Data supplied =>
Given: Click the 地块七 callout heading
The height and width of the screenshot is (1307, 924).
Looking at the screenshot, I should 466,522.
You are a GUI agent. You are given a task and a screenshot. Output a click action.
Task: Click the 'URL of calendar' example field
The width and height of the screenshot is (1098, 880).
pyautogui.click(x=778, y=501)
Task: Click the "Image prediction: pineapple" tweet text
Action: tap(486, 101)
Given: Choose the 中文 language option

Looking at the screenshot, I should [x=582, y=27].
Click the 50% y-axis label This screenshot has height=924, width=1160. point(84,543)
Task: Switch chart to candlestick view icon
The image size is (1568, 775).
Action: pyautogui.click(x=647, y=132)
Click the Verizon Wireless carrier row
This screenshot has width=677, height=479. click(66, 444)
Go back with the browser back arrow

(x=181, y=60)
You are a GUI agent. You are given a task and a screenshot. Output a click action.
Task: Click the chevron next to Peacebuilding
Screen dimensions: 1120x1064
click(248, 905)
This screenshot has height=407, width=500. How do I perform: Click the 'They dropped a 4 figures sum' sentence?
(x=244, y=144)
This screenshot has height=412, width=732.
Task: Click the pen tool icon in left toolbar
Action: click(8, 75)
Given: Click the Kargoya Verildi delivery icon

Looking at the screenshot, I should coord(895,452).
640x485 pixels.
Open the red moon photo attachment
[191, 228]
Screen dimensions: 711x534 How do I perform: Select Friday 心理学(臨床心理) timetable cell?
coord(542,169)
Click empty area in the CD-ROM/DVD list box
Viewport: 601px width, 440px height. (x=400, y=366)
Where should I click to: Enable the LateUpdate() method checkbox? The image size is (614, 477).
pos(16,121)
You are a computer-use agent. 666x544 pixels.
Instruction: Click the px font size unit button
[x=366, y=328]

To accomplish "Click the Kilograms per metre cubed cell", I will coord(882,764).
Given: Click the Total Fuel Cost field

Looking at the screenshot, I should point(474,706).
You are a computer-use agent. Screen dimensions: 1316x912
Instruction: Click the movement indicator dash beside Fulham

Aim of the exercise => All of the material above must be transcribed exactly, with no line dropped.

Exercise result =>
Given: Click the 地块七 callout heading
The height and width of the screenshot is (1307, 924).
Looking at the screenshot, I should 466,522.
You are a GUI agent. You are given a task and a screenshot. Output a click action.
Task: Click the 'URL of calendar' example field
The width and height of the screenshot is (1098, 880).
pyautogui.click(x=778, y=501)
Task: Click the "Image prediction: pineapple" tweet text
Action: tap(486, 101)
Given: Choose the 中文 language option

Looking at the screenshot, I should [x=582, y=27].
Click the 50% y-axis label This screenshot has height=924, width=1160. point(84,543)
Task: Switch chart to candlestick view icon
The image size is (1568, 775).
Action: pyautogui.click(x=647, y=132)
Click the Verizon Wireless carrier row
This screenshot has width=677, height=479. click(66, 444)
Go back with the browser back arrow

(x=181, y=60)
You are a GUI agent. You are given a task and a screenshot. Output a click action.
Task: Click the chevron next to Peacebuilding
Screen dimensions: 1120x1064
click(248, 905)
This screenshot has height=407, width=500. How do I perform: Click the 'They dropped a 4 figures sum' sentence?
(x=244, y=144)
This screenshot has height=412, width=732.
Task: Click the pen tool icon in left toolbar
Action: click(8, 75)
Given: Click the Kargoya Verildi delivery icon

Looking at the screenshot, I should coord(895,452).
640x485 pixels.
Open the red moon photo attachment
[191, 228]
Screen dimensions: 711x534 How do I perform: Select Friday 心理学(臨床心理) timetable cell?
coord(542,169)
Click empty area in the CD-ROM/DVD list box
Viewport: 601px width, 440px height. (x=400, y=366)
Where should I click to: Enable the LateUpdate() method checkbox? The image size is (614, 477).
pos(16,121)
You are a computer-use agent. 666x544 pixels.
Instruction: Click the px font size unit button
[x=366, y=328]

To accomplish "Click the Kilograms per metre cubed cell", I will coord(882,764).
Given: Click the Total Fuel Cost field

Looking at the screenshot, I should point(474,706).
You are a computer-use agent. Screen dimensions: 1316x912
Instruction: Click the movement indicator dash beside Fulham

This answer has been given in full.